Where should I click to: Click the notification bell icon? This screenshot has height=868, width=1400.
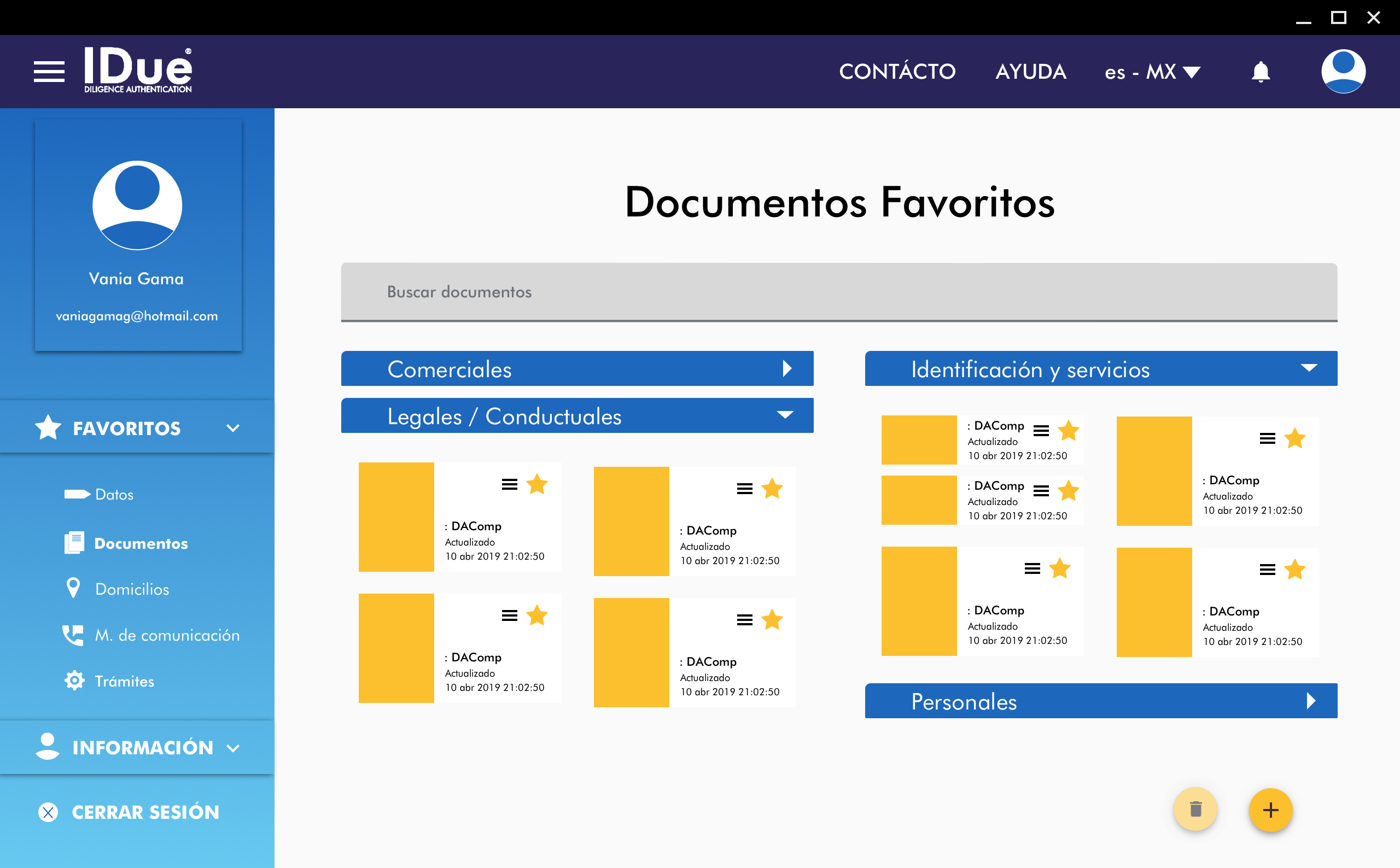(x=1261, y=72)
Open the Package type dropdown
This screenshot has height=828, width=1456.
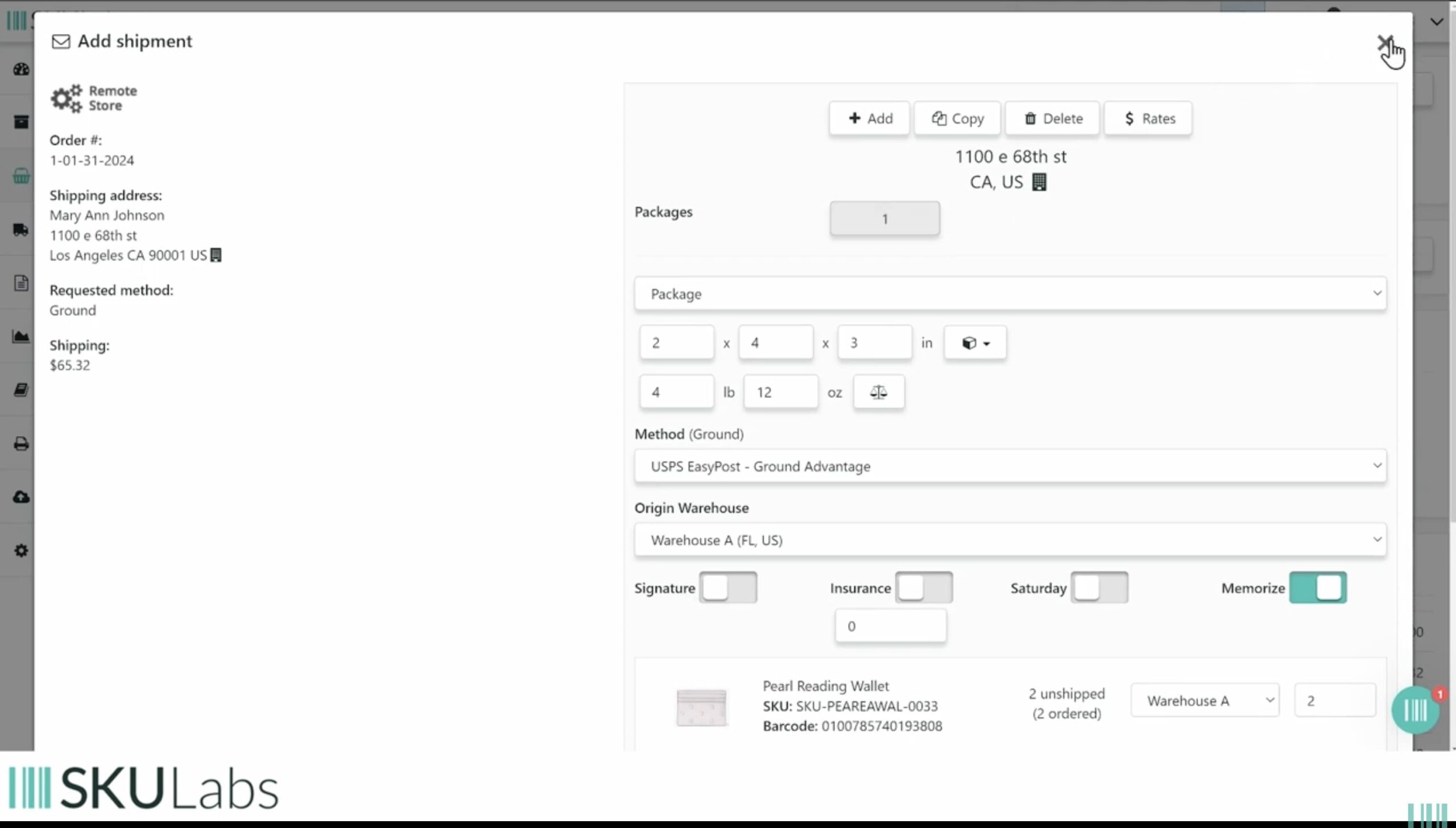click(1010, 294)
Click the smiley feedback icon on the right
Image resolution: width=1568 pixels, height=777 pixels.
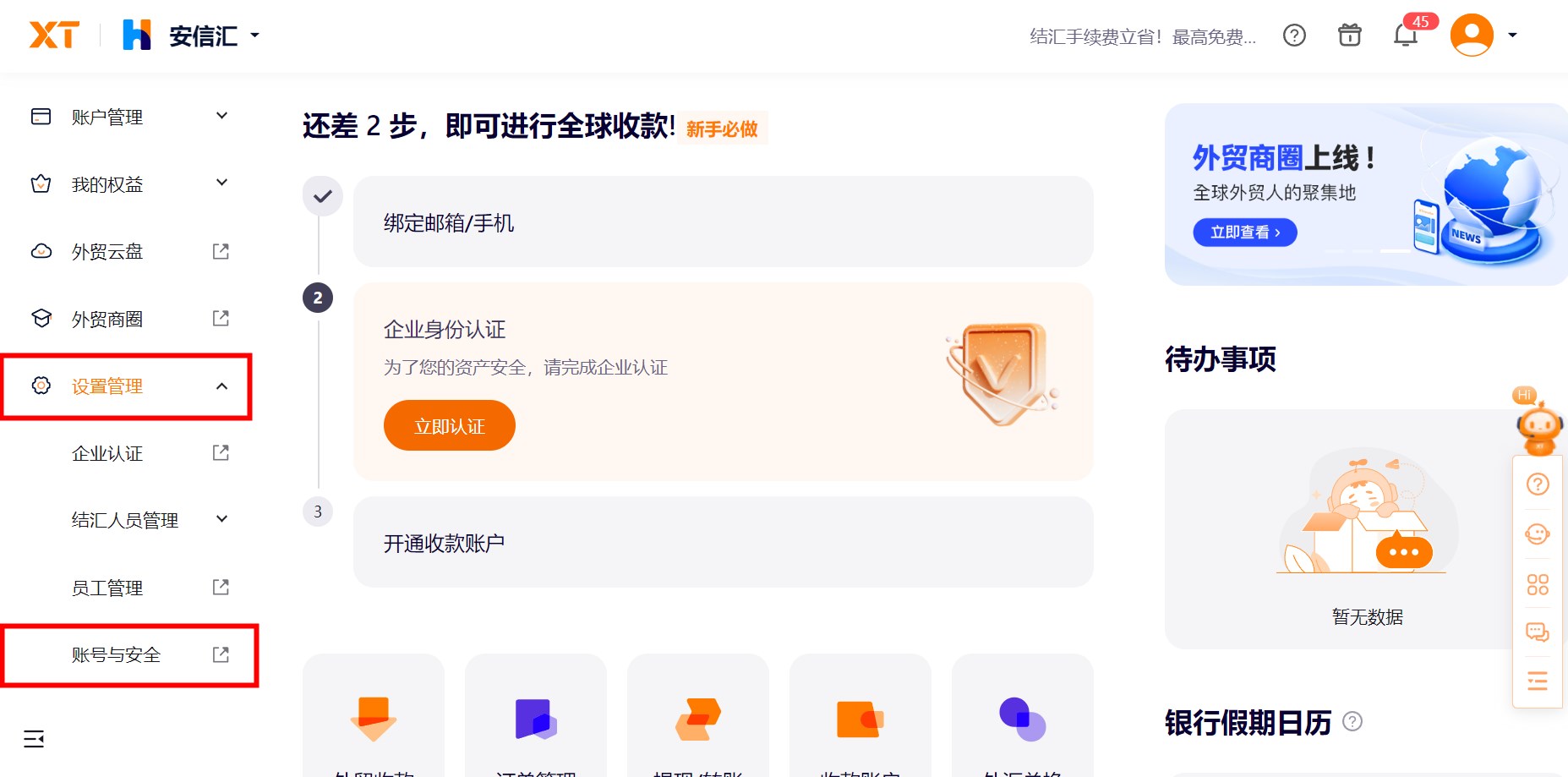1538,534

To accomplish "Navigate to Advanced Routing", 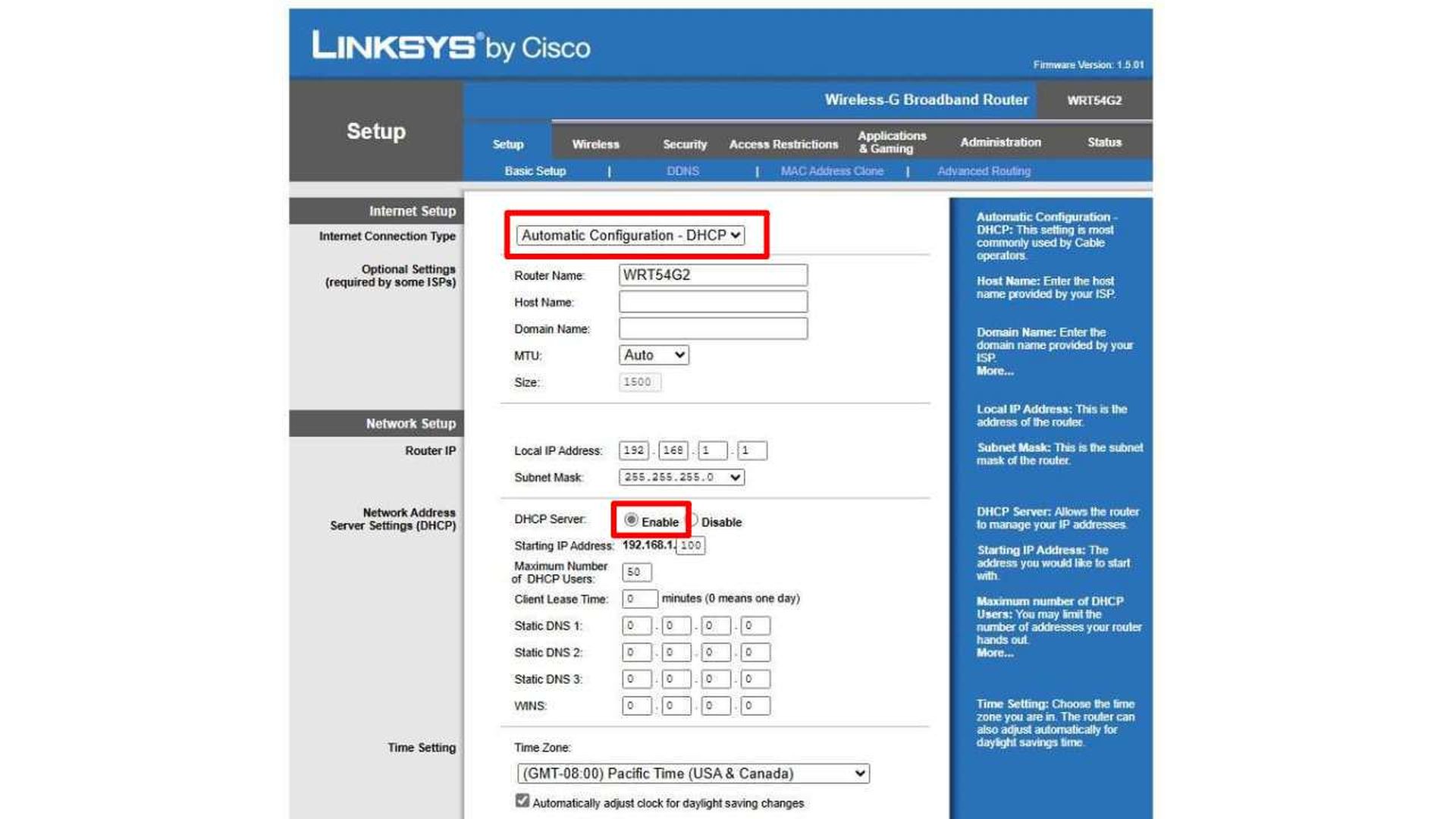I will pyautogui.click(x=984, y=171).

**WHAT YOU WILL DO:** The line containing "Click the smiley feedback icon on the right" marks the end: transcribe every line from the start of the listing up to and including it, minus the pictures.

**SOLUTION BELOW:**
Where should I click to: Click the notification bell icon? This screenshot has height=868, width=1400.
(x=1261, y=72)
Open the Package type dropdown
This screenshot has height=828, width=1456.
click(1010, 294)
Click the smiley feedback icon on the right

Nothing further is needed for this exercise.